● Required action: Report each line of the entries below that has the word "Screen" in it.

START Material for the task

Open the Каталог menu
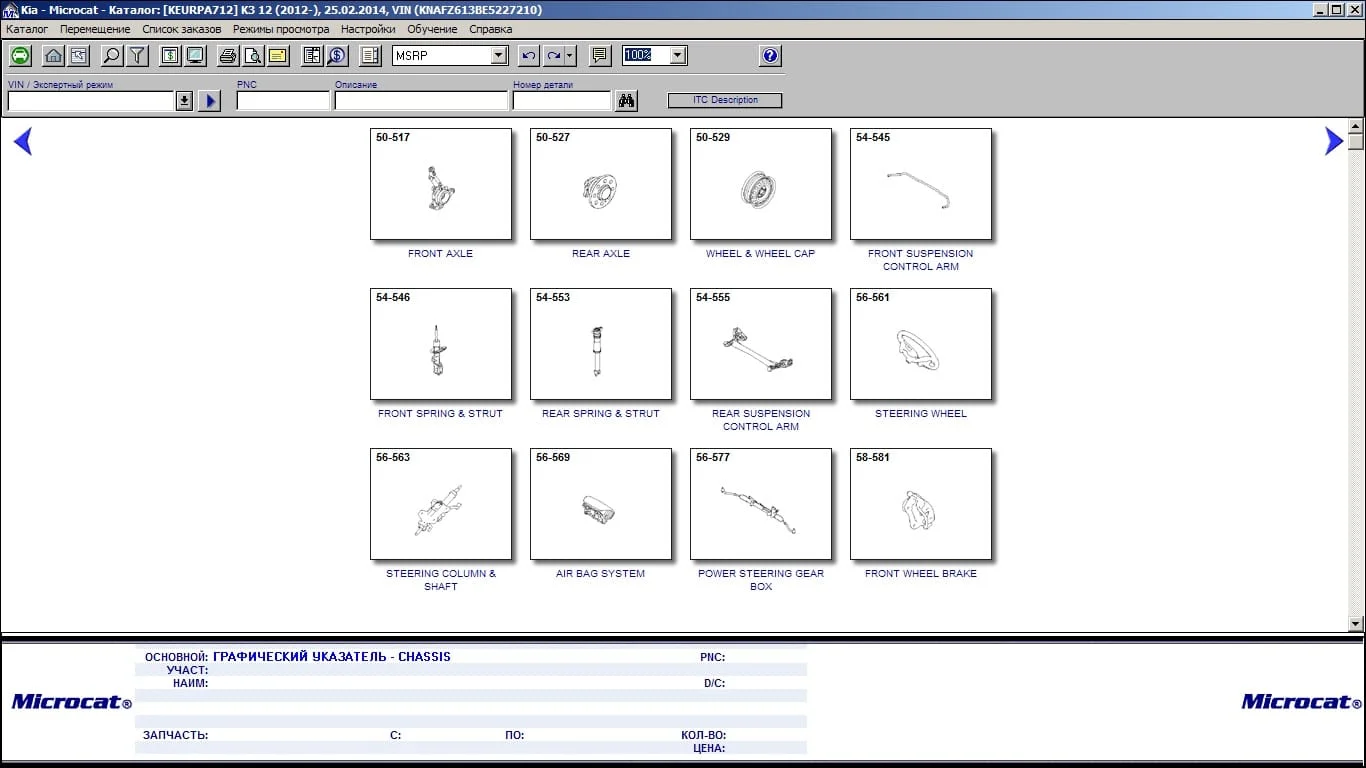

END Material for the task
START Material for the task

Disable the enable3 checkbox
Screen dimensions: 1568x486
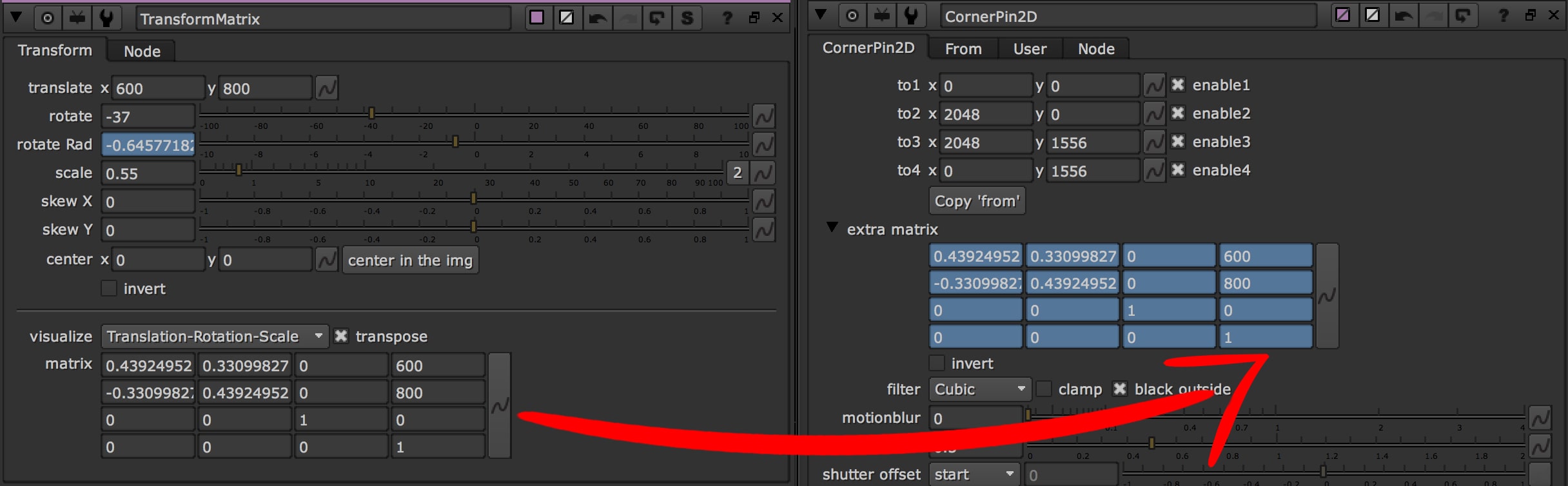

END Material for the task
START Material for the task

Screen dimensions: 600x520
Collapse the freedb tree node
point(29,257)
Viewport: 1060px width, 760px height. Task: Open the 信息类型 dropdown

END Material for the task

● Answer space:
Screen dimensions: 1568x486
Screen dimensions: 600x520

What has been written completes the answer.